Extract from the book Amazones published by Actes Sud – April 2024

May 21, 2024Stories

SAND Marie
(1972-)

“Everything I know about art, I learned from the horse and nature” recalls the painter Sand. Employed in Washington by the World Wildlife Fund, the famous association campaigning for the preservation of the wild world, she attended the Washington Studio School at the same time. There, she was taught to work from live models and the technique of the blind contour, which she frequently uses for what she calls the “emotion portrait”, the keystone of the work of this “environmentalist” painter.

An “emotion portrait” goes through a number of clearly defined stages. An initial meeting enables Marie Sand to find out what the client or patron wishing to commission a portrait of an animal expects of her. The next stage, based on the first meeting, is to choose the format and style of the portrait from a selection made by the artist. The third and crucial stage is an interview in which, with the model absent, the sitter reveals oneself to the artist. This exchange creates a textured relationship with the animal. Dazzle and explosiveness will be expressed in charcoal or acrylic, while the evocation of a deep bond with a horse will use oil on a large format.
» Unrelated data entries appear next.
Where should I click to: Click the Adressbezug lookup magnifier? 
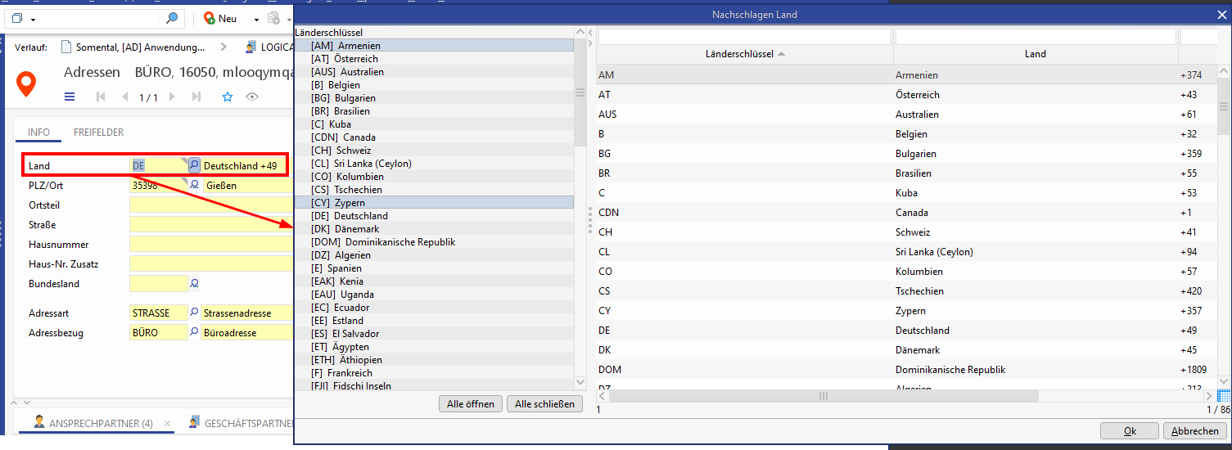point(195,333)
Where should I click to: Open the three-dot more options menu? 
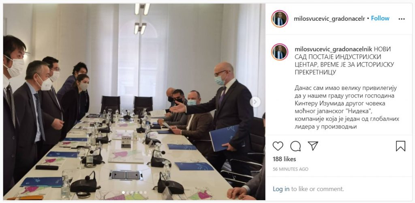click(x=402, y=19)
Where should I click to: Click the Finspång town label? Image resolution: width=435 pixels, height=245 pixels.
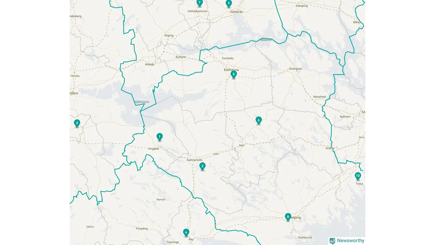click(x=142, y=229)
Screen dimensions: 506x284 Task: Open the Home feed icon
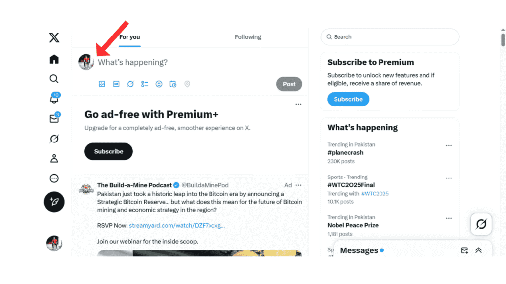click(54, 59)
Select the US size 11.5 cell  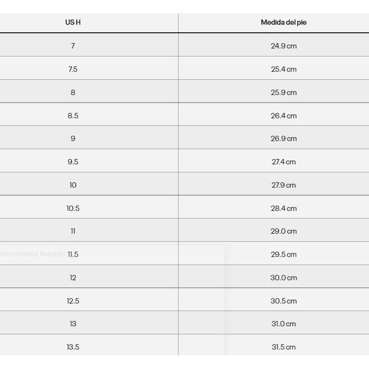coord(73,255)
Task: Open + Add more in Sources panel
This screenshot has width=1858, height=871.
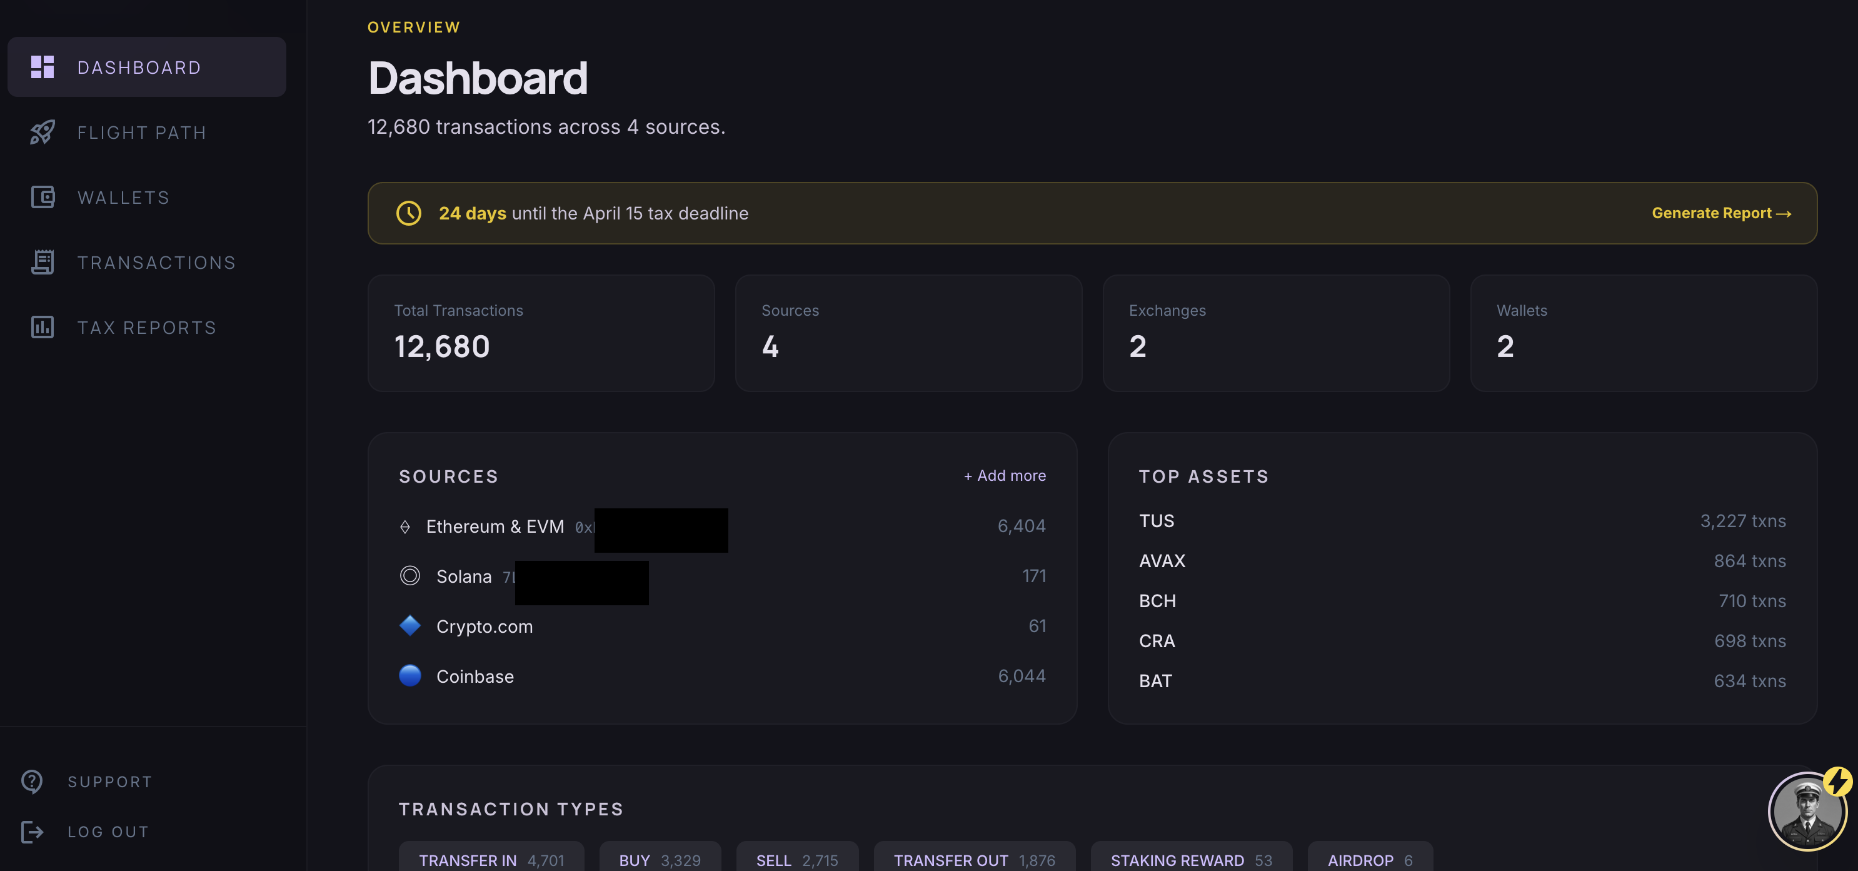Action: point(1004,476)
Then comes the creative process, during which Marie sand reveals to the commissioner the inspirations that run through her at key moments in her work. The penultimate stage of the process is her presentation of the art piece, sometimes in a second variation, and finally its delivery.
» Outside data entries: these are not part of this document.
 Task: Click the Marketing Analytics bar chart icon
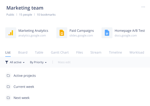tap(11, 33)
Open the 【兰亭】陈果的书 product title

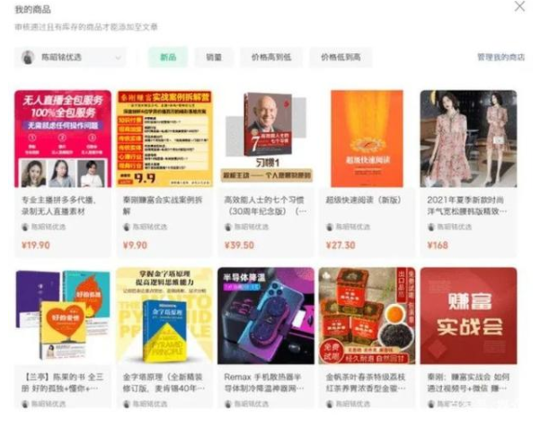click(x=63, y=382)
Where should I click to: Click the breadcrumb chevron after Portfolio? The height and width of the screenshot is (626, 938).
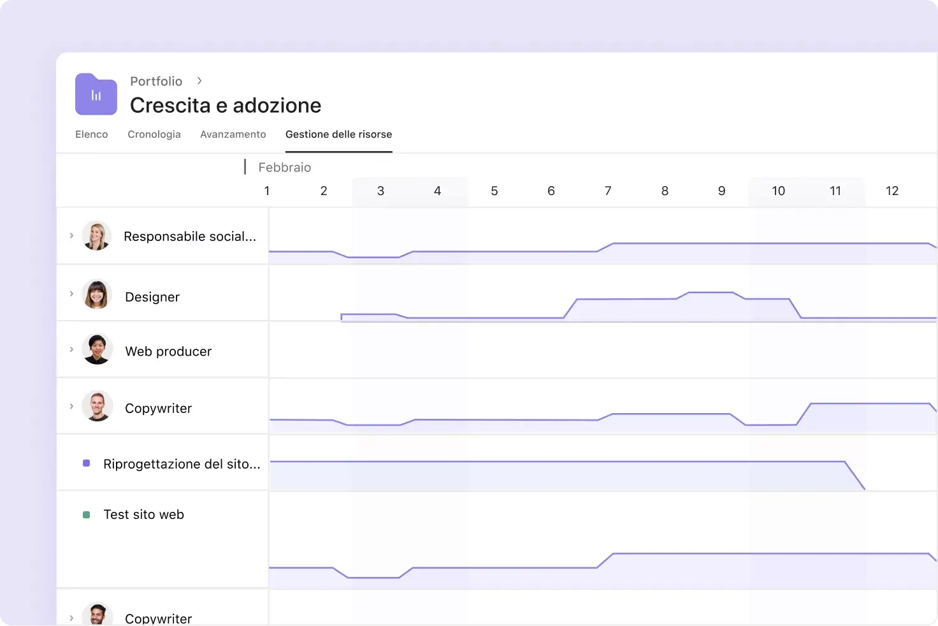(x=199, y=81)
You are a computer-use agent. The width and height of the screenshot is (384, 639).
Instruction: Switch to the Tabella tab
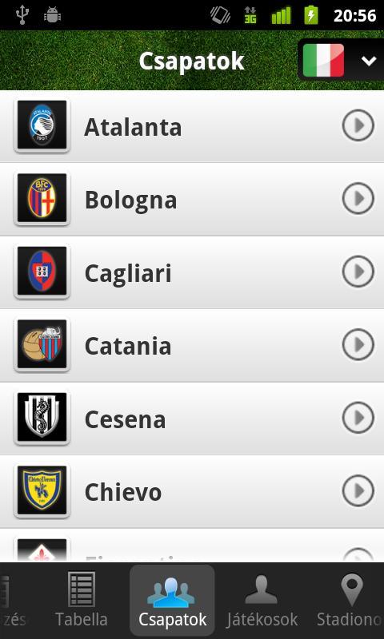tap(82, 600)
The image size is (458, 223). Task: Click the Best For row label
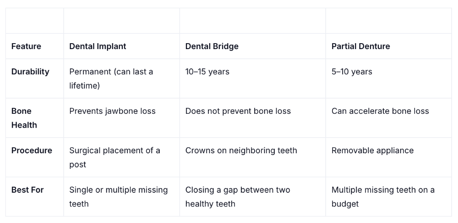click(27, 190)
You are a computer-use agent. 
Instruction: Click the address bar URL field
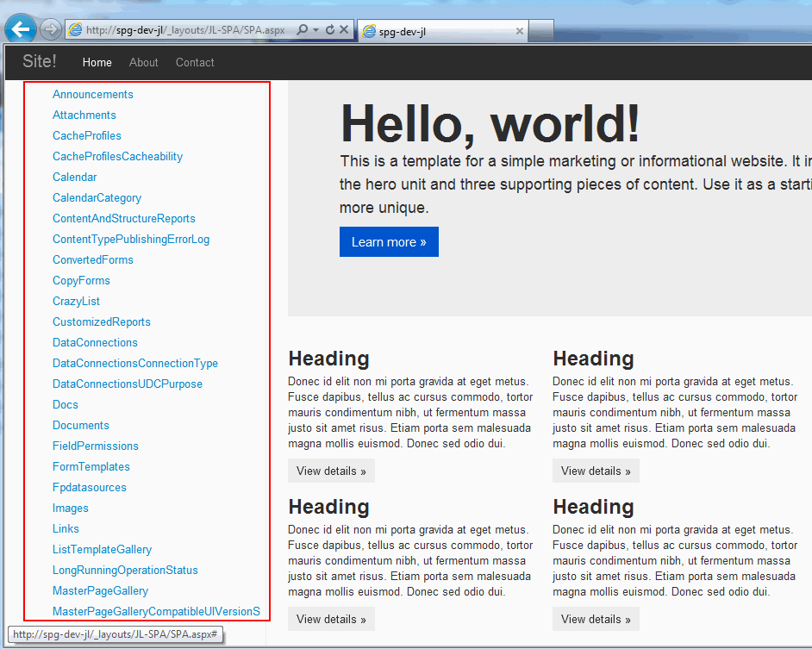point(185,30)
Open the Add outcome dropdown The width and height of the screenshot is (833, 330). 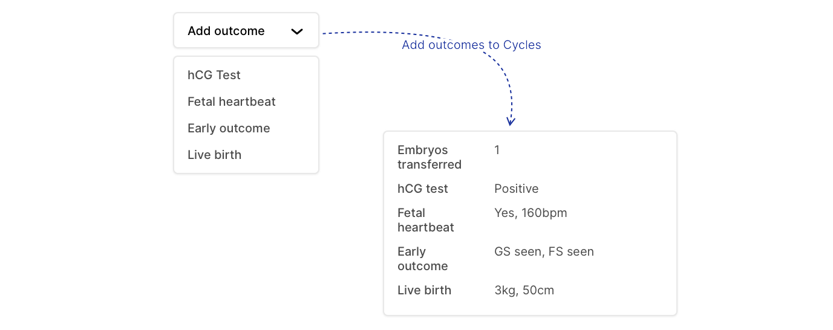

Marie Sand uses the Italian palette of yellow, Venetian red, white and black, which may seem very limited, but with which she obtains all the colors. Working with a mirror behind her allows her to look at her work through the reflection of the mirror, to escape focal vision, and helps her to see the structure, the great masses of her drawing or painting. What’s more, this upside-down view offers the advantage of being able to see if something looks off.

Marie Sand offers drawing lessons based on live horses in surprising places like the gardens of the Villa Medici in Rome or a disused factory in Helsinki, or more familiar places like, in 2015, La Cense stud farm. “My aim is to demystify drawing,” she says. Not knowing how to draw is not an obstacle to take part.
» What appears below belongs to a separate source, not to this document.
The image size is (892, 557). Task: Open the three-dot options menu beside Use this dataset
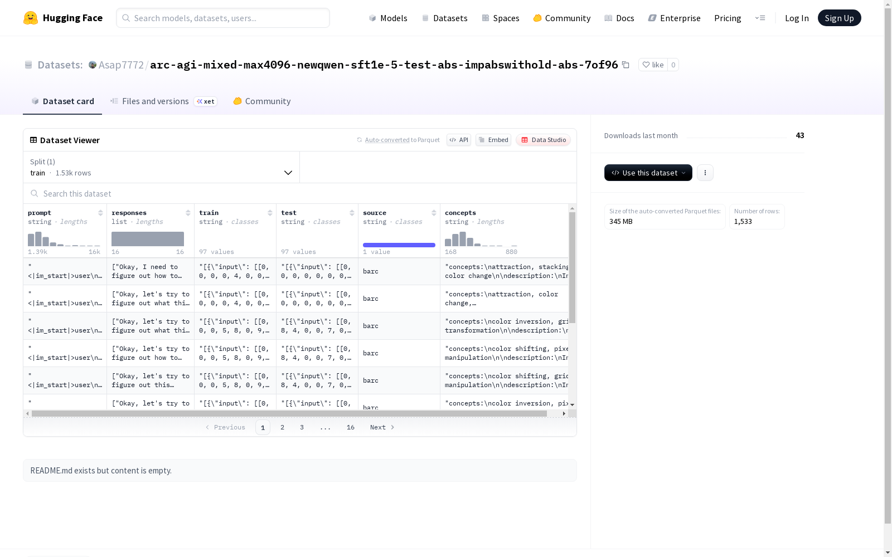tap(705, 173)
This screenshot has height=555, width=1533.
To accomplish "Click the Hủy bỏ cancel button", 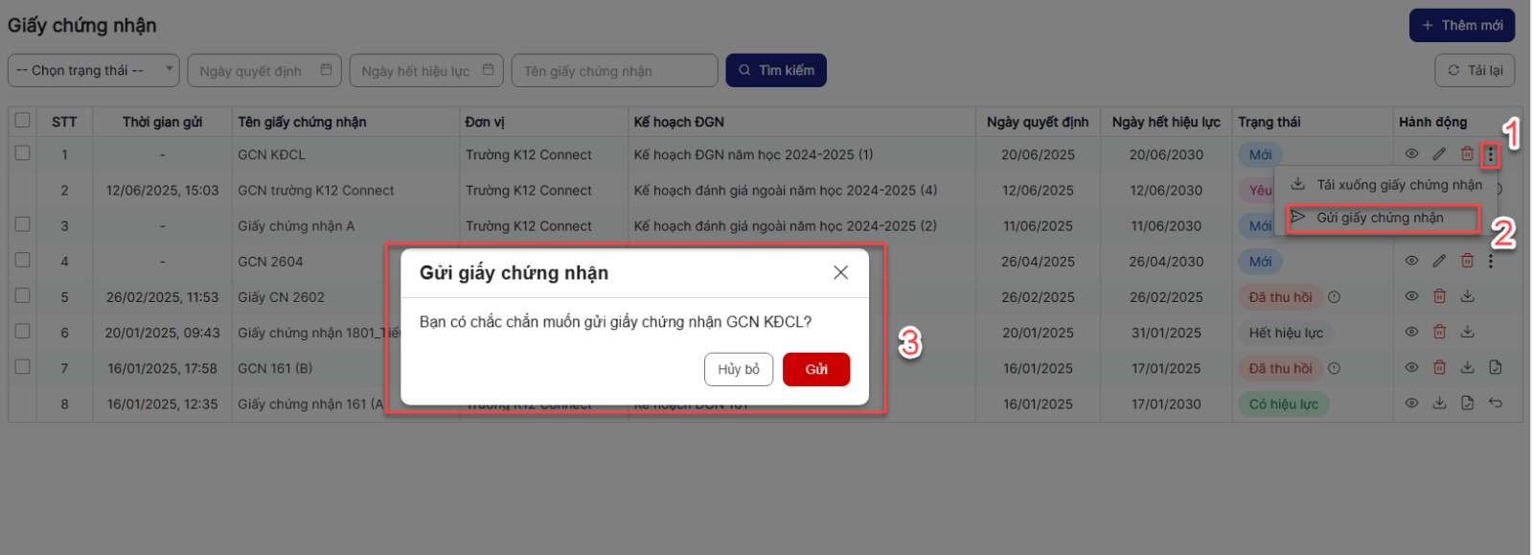I will click(738, 370).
Marie Sand loves the nomadic life and recognizes that “travelling is part of a process that leads to a better understanding of ourselves”. Her favorite countries are Namibia, Finland and Mongolia, all of which have nomadic horses in common, as well as a wealth of light and color. Paintings and drawings by this artist are on permanent display in Washington (USA) at Susan Calloway Fine Art.

She has also published a book-album entitled Deepen the Unspoken Connection, which presents her work through different themes (emotions, portraits, nature and horses).